A ‘Pyrrhic victory’ by its definition “is a victory that inflicts such a devastating toll on the victor that it is tantamount to defeat.”

The definition goes on to say that “someone who wins a Pyrrhic victory has also taken a heavy toll that negates any true sense of achievement.”

For all of SANZAAR’s bleating about growing and explicating the game in the Southern Hemisphere, they have ruined Super Rugby and left it in tatters.

The not-so-super Super Rugby season begins earnestly on 15 February – yes, rugby is now a summer sport – and while this year’s competition will be slightly less truncated given it’s a World Cup yearm there is no break for June Test matches, so fans will have an uninterrupted 21 weeks of grueling rugby too look forward to.

However, there remains an abundance of issues facing SANZAAR’s premier Southern Hemisphere rugby competition, which has experienced a steady decline of viewers and attendance over the years, especially considering the outright success of the Super 12 and Super 14 formats of yesteryear.

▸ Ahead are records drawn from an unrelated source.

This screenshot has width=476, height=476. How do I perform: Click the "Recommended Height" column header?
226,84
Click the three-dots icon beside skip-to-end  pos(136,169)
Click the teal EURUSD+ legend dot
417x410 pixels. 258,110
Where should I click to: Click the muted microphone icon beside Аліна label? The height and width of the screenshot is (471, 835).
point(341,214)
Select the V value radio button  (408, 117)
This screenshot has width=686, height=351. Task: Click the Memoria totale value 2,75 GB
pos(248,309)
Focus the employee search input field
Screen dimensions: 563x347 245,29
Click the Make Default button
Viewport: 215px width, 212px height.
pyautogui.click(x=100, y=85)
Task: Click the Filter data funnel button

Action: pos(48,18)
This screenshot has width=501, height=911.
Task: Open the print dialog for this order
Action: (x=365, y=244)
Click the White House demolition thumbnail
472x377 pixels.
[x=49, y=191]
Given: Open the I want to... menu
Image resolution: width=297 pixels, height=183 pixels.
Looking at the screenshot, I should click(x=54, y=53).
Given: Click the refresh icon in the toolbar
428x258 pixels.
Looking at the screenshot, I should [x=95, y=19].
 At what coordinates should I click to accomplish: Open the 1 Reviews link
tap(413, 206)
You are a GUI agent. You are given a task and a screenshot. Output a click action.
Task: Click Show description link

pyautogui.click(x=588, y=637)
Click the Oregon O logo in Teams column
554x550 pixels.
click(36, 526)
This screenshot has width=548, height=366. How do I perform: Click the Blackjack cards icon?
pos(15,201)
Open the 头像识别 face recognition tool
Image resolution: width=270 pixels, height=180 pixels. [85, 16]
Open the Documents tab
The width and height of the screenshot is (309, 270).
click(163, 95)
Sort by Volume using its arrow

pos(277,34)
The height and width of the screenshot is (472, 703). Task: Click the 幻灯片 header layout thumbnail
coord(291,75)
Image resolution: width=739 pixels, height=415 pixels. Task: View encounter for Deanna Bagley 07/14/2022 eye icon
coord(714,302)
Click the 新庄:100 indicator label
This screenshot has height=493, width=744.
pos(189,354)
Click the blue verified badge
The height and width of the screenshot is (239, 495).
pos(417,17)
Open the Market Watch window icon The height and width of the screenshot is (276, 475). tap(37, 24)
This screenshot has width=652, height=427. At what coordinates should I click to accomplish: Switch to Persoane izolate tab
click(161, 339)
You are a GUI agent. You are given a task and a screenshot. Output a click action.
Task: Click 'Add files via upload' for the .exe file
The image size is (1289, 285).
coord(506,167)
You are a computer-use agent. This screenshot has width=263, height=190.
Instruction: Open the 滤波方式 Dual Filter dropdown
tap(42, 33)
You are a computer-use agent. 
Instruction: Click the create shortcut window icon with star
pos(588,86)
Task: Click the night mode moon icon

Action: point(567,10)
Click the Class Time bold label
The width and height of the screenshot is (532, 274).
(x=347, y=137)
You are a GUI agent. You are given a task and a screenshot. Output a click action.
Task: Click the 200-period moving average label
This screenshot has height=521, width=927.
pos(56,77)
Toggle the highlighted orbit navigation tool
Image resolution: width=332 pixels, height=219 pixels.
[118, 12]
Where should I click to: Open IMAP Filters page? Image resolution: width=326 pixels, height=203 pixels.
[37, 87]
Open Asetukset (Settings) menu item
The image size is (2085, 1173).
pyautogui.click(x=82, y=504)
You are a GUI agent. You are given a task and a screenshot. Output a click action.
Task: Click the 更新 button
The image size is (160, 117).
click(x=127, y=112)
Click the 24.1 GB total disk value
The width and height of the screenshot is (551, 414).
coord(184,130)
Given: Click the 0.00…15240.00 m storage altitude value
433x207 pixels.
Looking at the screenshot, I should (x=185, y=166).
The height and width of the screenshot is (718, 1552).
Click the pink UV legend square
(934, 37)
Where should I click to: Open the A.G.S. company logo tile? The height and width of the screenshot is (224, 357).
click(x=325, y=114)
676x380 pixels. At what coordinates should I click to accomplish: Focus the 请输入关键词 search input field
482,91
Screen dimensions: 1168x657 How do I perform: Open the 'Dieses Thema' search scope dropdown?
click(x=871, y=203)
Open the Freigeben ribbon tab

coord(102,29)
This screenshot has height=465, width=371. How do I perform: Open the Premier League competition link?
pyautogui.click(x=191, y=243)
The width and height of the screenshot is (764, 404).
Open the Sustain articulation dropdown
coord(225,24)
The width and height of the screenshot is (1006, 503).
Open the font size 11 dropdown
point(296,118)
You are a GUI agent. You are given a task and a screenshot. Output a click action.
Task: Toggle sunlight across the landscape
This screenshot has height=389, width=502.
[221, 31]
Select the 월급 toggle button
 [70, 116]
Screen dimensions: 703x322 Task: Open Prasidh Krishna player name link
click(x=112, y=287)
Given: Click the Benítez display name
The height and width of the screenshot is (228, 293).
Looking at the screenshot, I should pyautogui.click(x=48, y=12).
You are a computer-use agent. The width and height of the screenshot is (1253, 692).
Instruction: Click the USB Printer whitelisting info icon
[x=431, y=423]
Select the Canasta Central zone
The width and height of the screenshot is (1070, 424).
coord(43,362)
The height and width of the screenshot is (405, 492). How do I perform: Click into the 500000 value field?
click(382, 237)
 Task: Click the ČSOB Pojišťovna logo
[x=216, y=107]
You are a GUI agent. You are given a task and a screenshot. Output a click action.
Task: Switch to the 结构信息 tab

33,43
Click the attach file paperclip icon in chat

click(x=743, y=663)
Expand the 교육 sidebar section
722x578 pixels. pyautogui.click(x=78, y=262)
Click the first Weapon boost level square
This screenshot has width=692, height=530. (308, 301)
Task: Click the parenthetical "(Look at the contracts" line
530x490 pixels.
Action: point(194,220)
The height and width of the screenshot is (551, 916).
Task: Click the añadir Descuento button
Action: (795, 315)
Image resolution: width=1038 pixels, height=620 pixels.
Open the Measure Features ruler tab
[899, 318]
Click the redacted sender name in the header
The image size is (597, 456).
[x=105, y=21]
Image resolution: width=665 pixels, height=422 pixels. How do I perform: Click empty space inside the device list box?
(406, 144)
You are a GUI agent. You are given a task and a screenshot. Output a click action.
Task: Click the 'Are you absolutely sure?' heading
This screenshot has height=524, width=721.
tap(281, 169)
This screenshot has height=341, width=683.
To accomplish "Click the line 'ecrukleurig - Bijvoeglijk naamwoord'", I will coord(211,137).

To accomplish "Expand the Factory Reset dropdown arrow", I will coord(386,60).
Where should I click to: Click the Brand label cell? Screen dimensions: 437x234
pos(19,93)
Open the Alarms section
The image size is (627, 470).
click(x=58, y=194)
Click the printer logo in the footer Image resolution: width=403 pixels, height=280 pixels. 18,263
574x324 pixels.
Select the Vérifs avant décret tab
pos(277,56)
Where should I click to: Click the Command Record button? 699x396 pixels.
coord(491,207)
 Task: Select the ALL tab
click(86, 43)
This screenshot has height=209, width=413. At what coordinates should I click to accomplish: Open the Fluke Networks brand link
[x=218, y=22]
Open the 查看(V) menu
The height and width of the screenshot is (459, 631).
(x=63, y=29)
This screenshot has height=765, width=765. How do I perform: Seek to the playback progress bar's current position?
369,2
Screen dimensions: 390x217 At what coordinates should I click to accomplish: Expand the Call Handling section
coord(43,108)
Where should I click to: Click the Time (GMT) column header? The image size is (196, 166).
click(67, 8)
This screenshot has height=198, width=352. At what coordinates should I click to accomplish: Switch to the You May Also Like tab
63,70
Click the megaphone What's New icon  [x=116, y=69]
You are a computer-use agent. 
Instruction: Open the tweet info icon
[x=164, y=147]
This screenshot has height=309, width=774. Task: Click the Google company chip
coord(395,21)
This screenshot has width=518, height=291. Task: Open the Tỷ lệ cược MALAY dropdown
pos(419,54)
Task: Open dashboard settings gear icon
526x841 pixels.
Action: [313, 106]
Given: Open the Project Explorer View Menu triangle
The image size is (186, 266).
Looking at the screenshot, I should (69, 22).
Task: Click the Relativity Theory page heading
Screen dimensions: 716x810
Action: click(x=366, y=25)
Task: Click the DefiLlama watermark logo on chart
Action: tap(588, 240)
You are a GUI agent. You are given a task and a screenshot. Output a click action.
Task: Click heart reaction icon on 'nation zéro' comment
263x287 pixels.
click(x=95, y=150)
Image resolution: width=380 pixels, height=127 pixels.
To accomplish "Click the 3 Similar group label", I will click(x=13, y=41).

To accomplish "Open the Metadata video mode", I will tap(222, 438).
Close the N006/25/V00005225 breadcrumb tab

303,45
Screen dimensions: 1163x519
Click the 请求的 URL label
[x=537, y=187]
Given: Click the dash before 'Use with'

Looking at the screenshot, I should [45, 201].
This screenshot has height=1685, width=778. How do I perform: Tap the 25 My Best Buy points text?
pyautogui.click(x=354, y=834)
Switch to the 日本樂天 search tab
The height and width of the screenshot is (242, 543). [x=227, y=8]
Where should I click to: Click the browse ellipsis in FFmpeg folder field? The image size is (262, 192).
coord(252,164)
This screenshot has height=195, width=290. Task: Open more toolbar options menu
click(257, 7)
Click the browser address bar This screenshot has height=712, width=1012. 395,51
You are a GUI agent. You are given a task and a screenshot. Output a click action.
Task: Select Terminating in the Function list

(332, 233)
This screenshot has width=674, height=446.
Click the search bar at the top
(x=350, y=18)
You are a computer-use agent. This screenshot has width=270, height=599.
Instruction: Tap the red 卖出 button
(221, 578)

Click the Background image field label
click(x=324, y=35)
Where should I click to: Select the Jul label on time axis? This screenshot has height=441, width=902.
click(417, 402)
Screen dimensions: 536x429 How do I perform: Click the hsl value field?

The most glaring and obvious flaws relate to not only a ridiculous three-conference format, whereby a conference winner has immediate access to the play-offs with home ground advantage. SANZAAR’s obsession with local derbies, particularly in New Zealand and South Africa, have lost their appeal, and the physical toll on the players is tantamount to torture.

The paradoxical nature of this is conference system is that the Australian and South African conference winners very often have had less overall points than the second, third and at times even the fourth-placed New Zealand teams in their conference. Thus there is no reward for some teams that have earnt the right to be in play-off contention on merit due to their superior performances and overall log points throughout the regular season.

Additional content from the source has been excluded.